• [DATASET CONTENT]:
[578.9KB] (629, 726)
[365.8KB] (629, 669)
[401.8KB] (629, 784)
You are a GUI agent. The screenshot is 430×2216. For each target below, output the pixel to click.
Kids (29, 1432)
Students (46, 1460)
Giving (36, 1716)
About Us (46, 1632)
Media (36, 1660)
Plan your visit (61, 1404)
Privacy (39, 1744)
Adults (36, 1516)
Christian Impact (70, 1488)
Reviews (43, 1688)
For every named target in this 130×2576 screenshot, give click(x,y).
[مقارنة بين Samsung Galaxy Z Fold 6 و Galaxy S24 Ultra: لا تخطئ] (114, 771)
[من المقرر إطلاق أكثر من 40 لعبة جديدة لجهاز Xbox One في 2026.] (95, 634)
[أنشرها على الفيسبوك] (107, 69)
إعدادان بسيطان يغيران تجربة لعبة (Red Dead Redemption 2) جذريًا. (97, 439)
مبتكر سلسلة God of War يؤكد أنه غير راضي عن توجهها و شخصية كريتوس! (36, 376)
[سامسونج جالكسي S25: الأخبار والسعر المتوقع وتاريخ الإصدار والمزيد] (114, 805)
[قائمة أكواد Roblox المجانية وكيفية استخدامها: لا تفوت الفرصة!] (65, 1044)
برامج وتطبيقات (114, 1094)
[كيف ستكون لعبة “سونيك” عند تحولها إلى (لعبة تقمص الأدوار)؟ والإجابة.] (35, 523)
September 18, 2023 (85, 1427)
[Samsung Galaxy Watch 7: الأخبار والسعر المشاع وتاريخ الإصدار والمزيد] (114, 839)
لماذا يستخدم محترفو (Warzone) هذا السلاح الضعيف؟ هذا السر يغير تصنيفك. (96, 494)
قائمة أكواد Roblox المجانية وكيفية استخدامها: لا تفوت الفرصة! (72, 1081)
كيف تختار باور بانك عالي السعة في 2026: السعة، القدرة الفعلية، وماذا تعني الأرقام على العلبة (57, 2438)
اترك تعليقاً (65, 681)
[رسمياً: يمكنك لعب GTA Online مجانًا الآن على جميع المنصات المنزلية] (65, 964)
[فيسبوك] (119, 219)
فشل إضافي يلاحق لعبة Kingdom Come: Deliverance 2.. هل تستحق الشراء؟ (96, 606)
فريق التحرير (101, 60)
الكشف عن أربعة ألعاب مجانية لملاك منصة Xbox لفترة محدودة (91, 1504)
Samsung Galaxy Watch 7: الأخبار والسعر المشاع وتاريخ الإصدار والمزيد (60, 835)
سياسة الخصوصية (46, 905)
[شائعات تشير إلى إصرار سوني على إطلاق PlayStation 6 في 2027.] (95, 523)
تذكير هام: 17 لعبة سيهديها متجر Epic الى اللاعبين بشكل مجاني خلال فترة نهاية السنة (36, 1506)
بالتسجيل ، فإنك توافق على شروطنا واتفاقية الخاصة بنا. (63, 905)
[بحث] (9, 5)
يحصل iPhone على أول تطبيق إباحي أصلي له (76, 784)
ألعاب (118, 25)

• [PROBLEM STATEMENT]: Please copy, word for word, every line from the first line of the records through the line containing "Privacy (39, 1744)", with both of those lines included and nothing else.

• [RESPONSE AREA]:
[578.9KB] (629, 726)
[365.8KB] (629, 669)
[401.8KB] (629, 784)
You are a GUI agent. The screenshot is 430×2216. For each target below, output the pixel to click.
Kids (29, 1432)
Students (46, 1460)
Giving (36, 1716)
About Us (46, 1632)
Media (36, 1660)
Plan your visit (61, 1404)
Privacy (39, 1744)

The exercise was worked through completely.